--- Records to use ---

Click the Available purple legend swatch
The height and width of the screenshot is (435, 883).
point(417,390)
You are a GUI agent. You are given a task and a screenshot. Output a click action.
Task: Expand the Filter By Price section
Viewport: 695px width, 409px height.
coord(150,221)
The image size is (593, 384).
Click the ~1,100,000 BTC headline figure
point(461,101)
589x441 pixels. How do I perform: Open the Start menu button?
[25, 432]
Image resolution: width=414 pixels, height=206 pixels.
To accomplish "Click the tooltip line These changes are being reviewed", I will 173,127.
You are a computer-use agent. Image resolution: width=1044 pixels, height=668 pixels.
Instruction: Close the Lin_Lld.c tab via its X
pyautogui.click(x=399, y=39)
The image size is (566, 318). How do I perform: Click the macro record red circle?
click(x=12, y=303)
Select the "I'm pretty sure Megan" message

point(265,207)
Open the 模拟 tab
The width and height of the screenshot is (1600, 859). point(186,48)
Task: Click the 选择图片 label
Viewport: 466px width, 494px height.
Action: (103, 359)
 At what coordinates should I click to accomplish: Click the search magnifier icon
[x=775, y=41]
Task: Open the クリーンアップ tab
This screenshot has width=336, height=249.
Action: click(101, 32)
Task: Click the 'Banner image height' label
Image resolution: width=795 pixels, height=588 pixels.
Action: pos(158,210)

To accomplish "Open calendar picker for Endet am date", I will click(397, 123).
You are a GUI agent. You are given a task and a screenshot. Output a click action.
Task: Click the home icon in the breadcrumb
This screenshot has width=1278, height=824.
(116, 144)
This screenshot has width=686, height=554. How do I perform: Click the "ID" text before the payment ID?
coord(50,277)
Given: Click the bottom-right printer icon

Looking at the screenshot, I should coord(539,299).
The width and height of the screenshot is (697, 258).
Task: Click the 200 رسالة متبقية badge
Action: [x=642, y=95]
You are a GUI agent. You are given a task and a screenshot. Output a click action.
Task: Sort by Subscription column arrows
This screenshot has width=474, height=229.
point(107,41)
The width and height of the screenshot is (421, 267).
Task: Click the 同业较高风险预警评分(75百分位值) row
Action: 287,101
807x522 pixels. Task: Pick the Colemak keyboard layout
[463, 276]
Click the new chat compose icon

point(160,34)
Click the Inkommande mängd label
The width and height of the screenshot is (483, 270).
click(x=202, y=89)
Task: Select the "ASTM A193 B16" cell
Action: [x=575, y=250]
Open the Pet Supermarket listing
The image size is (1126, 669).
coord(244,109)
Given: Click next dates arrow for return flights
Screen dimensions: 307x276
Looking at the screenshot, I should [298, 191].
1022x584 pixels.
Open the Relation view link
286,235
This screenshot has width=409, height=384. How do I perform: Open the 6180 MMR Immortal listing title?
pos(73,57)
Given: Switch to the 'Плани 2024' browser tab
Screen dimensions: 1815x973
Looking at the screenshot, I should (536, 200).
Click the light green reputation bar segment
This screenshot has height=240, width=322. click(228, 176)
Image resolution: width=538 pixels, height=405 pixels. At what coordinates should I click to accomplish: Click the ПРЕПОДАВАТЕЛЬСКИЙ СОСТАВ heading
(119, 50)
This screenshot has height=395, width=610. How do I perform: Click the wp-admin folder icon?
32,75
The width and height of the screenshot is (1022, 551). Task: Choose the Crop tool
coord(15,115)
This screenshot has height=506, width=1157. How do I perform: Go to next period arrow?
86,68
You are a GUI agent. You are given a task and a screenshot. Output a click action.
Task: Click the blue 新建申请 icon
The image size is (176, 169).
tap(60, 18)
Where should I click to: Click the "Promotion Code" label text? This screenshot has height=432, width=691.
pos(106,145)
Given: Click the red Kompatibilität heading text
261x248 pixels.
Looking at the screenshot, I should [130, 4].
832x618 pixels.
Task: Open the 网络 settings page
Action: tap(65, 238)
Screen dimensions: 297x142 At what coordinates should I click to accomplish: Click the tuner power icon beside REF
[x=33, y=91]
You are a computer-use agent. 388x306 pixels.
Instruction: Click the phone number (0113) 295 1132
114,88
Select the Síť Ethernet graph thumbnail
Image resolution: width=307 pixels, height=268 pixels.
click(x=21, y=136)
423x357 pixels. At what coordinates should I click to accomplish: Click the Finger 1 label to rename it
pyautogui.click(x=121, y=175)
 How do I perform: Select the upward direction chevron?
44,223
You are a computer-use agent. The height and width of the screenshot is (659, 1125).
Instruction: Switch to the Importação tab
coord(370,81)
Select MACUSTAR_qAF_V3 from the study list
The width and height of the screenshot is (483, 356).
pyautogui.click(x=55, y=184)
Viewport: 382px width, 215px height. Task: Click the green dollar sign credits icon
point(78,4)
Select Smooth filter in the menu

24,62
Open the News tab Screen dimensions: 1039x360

---

[Work item]:
Lines from the start of the entries through the one containing "Task: Sort by Subscription column arrows" are to be set down again exactly, both ends included.

[Response]:
Click the Available purple legend swatch
The height and width of the screenshot is (435, 883).
point(417,390)
You are a GUI agent. You are given a task and a screenshot. Output a click action.
Task: Expand the Filter By Price section
Viewport: 695px width, 409px height.
coord(150,221)
The image size is (593, 384).
Click the ~1,100,000 BTC headline figure
point(461,101)
589x441 pixels. How do I perform: Open the Start menu button?
[25, 432]
Image resolution: width=414 pixels, height=206 pixels.
To accomplish "Click the tooltip line These changes are being reviewed", I will 173,127.
You are a computer-use agent. Image resolution: width=1044 pixels, height=668 pixels.
Instruction: Close the Lin_Lld.c tab via its X
pyautogui.click(x=399, y=39)
The image size is (566, 318). How do I perform: Click the macro record red circle?
click(x=12, y=303)
Select the "I'm pretty sure Megan" message

point(265,207)
Open the 模拟 tab
The width and height of the screenshot is (1600, 859). point(186,48)
Task: Click the 选择图片 label
Viewport: 466px width, 494px height.
Action: (103, 359)
 At what coordinates should I click to accomplish: Click the search magnifier icon
[x=775, y=41]
Task: Open the クリーンアップ tab
This screenshot has width=336, height=249.
Action: click(101, 32)
Task: Click the 'Banner image height' label
Image resolution: width=795 pixels, height=588 pixels.
Action: pos(158,210)

To accomplish "Open calendar picker for Endet am date", I will click(397, 123).
You are a GUI agent. You are given a task and a screenshot. Output a click action.
Task: Click the home icon in the breadcrumb
This screenshot has width=1278, height=824.
(116, 144)
This screenshot has width=686, height=554. How do I perform: Click the "ID" text before the payment ID?
coord(50,277)
Given: Click the bottom-right printer icon

Looking at the screenshot, I should coord(539,299).
The width and height of the screenshot is (697, 258).
Task: Click the 200 رسالة متبقية badge
Action: [x=642, y=95]
You are a GUI agent. You are given a task and a screenshot. Output a click action.
Task: Sort by Subscription column arrows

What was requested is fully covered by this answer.